HOW TO COMPLETE THIS TASK:
Report every line from the material that contains the word "Given".

DATA RECORDS:
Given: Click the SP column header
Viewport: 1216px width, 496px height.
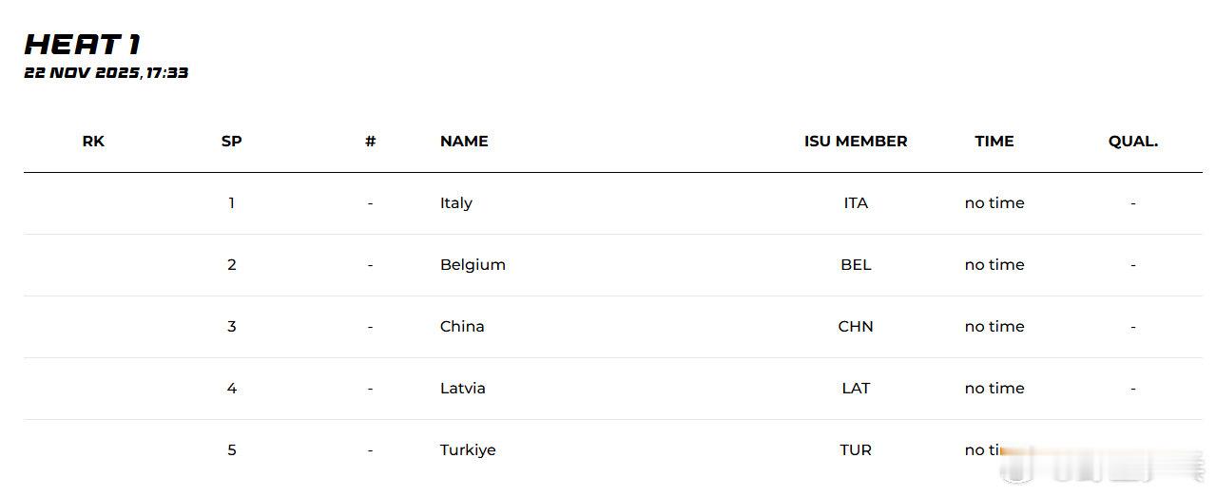Looking at the screenshot, I should click(x=231, y=142).
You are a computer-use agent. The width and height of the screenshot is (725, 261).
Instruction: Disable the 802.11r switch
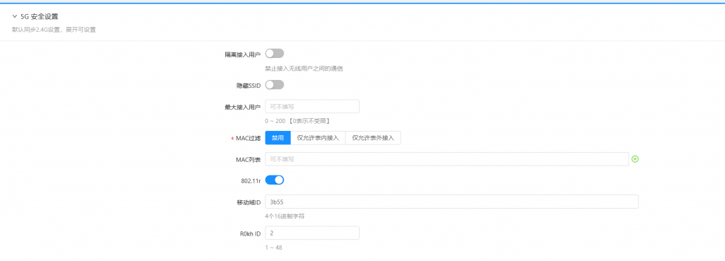click(x=274, y=180)
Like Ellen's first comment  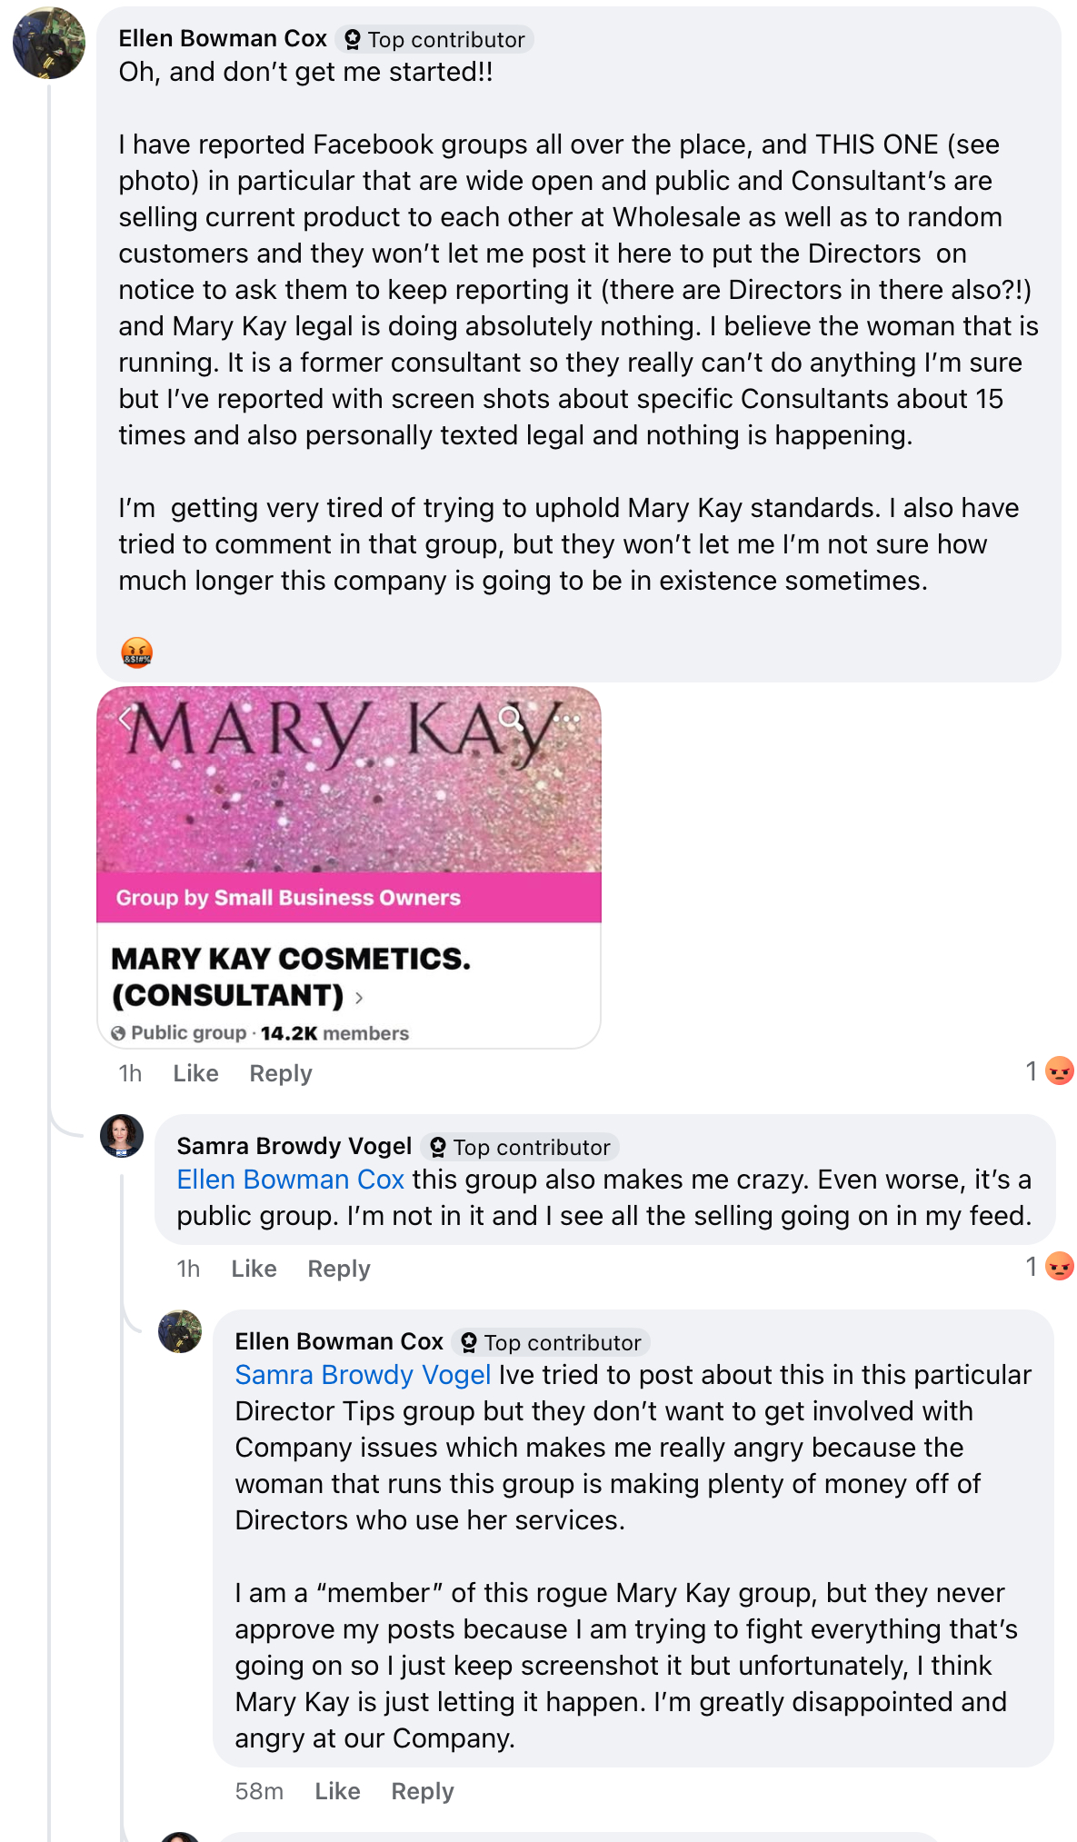195,1073
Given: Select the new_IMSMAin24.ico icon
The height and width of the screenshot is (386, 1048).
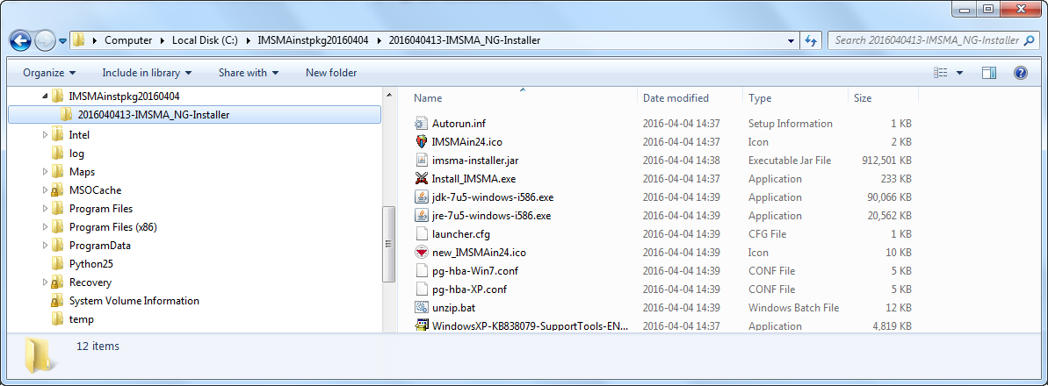Looking at the screenshot, I should click(423, 253).
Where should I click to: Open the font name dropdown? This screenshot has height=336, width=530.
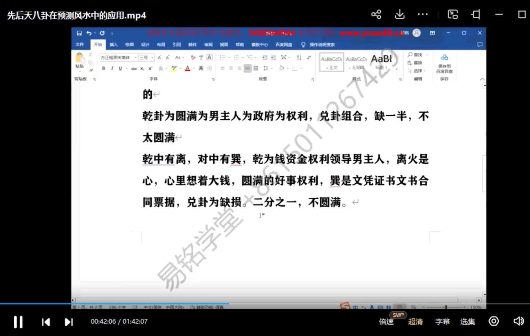click(135, 57)
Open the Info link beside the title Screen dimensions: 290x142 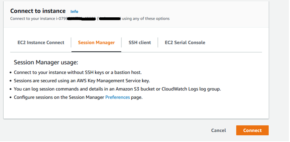tap(74, 11)

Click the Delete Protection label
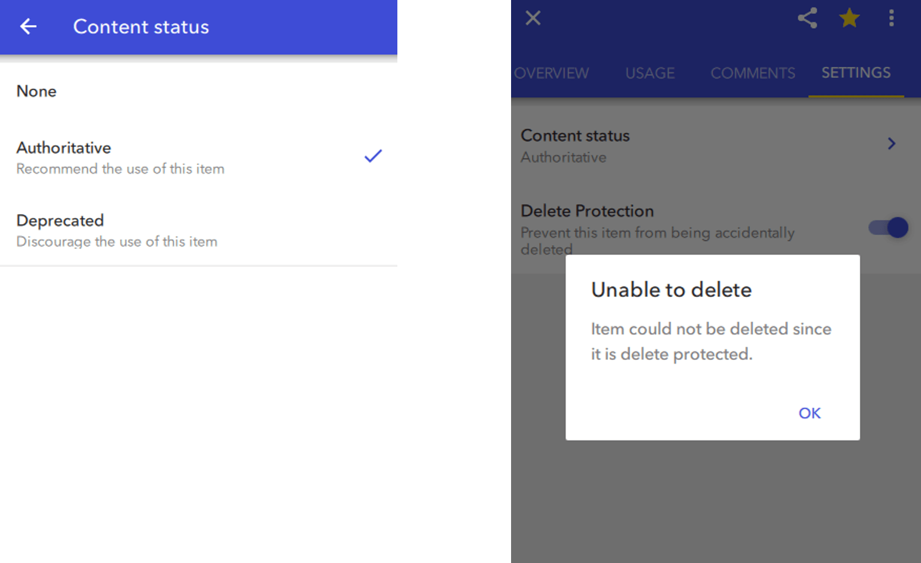(x=587, y=211)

PROBLEM SOLUTION:
Given: Click the SP column header
Given: Select the new_IMSMAin24.ico icon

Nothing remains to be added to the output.